Pluckrose entra na conversa, antes de podermos responder, o que não constitui surpresa.
– Pluckrose. De uma longa linha de Pluckroses: o meu pai e o meu avô, e por aí fora, todos eles Pluckroses até ao último homem, e a minha mãe, é claro, apanhou o nome, arrancou-o à força, embora possivelmente sob a influência da bebida, e, assim, tendo-o aguentado eles próprios, ficaram encantados por mo poderem passar a mim – ele parece não respirar. – Aqueles que ainda estão vivos. Os outros podem muito bem ter sido menos entusiastas, embora, quem sabe? Uma vez Pluckrose, suponho que Pluckrose para sempre – e o comandante observa-o, impenetrável e tranquilo, e perguntamo-nos se cometemos um erro terrível ao trazer-lhe um Pluckrose. – Pode imaginar quanto anseio por conhecer novas pessoas, especialmente miúdas, e, caramba! Como gostei das minhas escolas, todas as oito. Não tenho realmente qualquer formação de que falar, mal sei somar, por isso não confiaria de forma alguma nos meus cálculos, a geometria é terra estranha para mim, e as terras estranhas, é evidente: também são para mim terras estranhas. Struan Macallum Pluckrose, é esta a bagagem completa, um pequeníssimo toque de Escócia do lado da minha mãe – Pluckrose pisca o olho ao comandante, permite um momento de notável silêncio: – Gostaria de ver a minha caderneta de voo?
Estende-a antes de ter perguntado, o rosto a debater-se entre a resignação e um peculiar género de satisfação, e o comandante examina todas as páginas muito calmamente, fecha-a, devolve-a com suavidade.
– Bem, ninguém disse que és perigoso.
– Posso enganar muito, se for preciso.
– O que pode dar jeito.
Pluckrose a expirar, parecendo encolher um centímetro e já sem estar prestes a berrar.
– Espero bem que sim.
– Peter Gibbs, o Ruivo – o comandante esfrega o pescoço, olha para o navegador, que é Pluckrose, e depois para o atirador da cauda, que somos nós, e depois para o hangar, onde se formam mais grupos, pares e equipas de homens a ganharem definição. – Isto é só um palpite, sabem... – murmura ele, apenas suficientemente audível para nós dois, a sua tripulação –, mas penso que podemos levar algum tempo a habituar-nos. Assim, talvez a partir de agora devêssemos viajar en masse, formar num pequeno e belo V e apresentar-nos juntos. Então eles podem abater-nos ou deixar-nos a todos de uma só vez.

 

 

[1] Joga-se com a palavra day, que significa «dia» e que, aqui, é também o apelido do protagonista. Nesta passagem, joga-se ainda com os antónimos long e short e com o seu duplo sentido: longo, comprido, alto, e baixo, curto, respectivamente. Usa-se ainda o adjectivo relacionado little, que significa «pequeno» (N.T.).

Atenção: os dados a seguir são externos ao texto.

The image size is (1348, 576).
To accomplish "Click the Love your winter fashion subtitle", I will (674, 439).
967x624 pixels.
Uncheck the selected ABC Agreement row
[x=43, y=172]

[2] Real Força Aérea (N. T.).

[3] Dialecto da região de Staffordshire, no centro de Inglaterra (N.T.).

[4] Black Country – distrito siderúrgico de Staffordshire, no centro de Inglaterra, onde se fala um dialecto (N.T.).

[5] Conhecido hino com letra de um famoso poema de William Blake e música de Charles Hubert Parry (N.T.).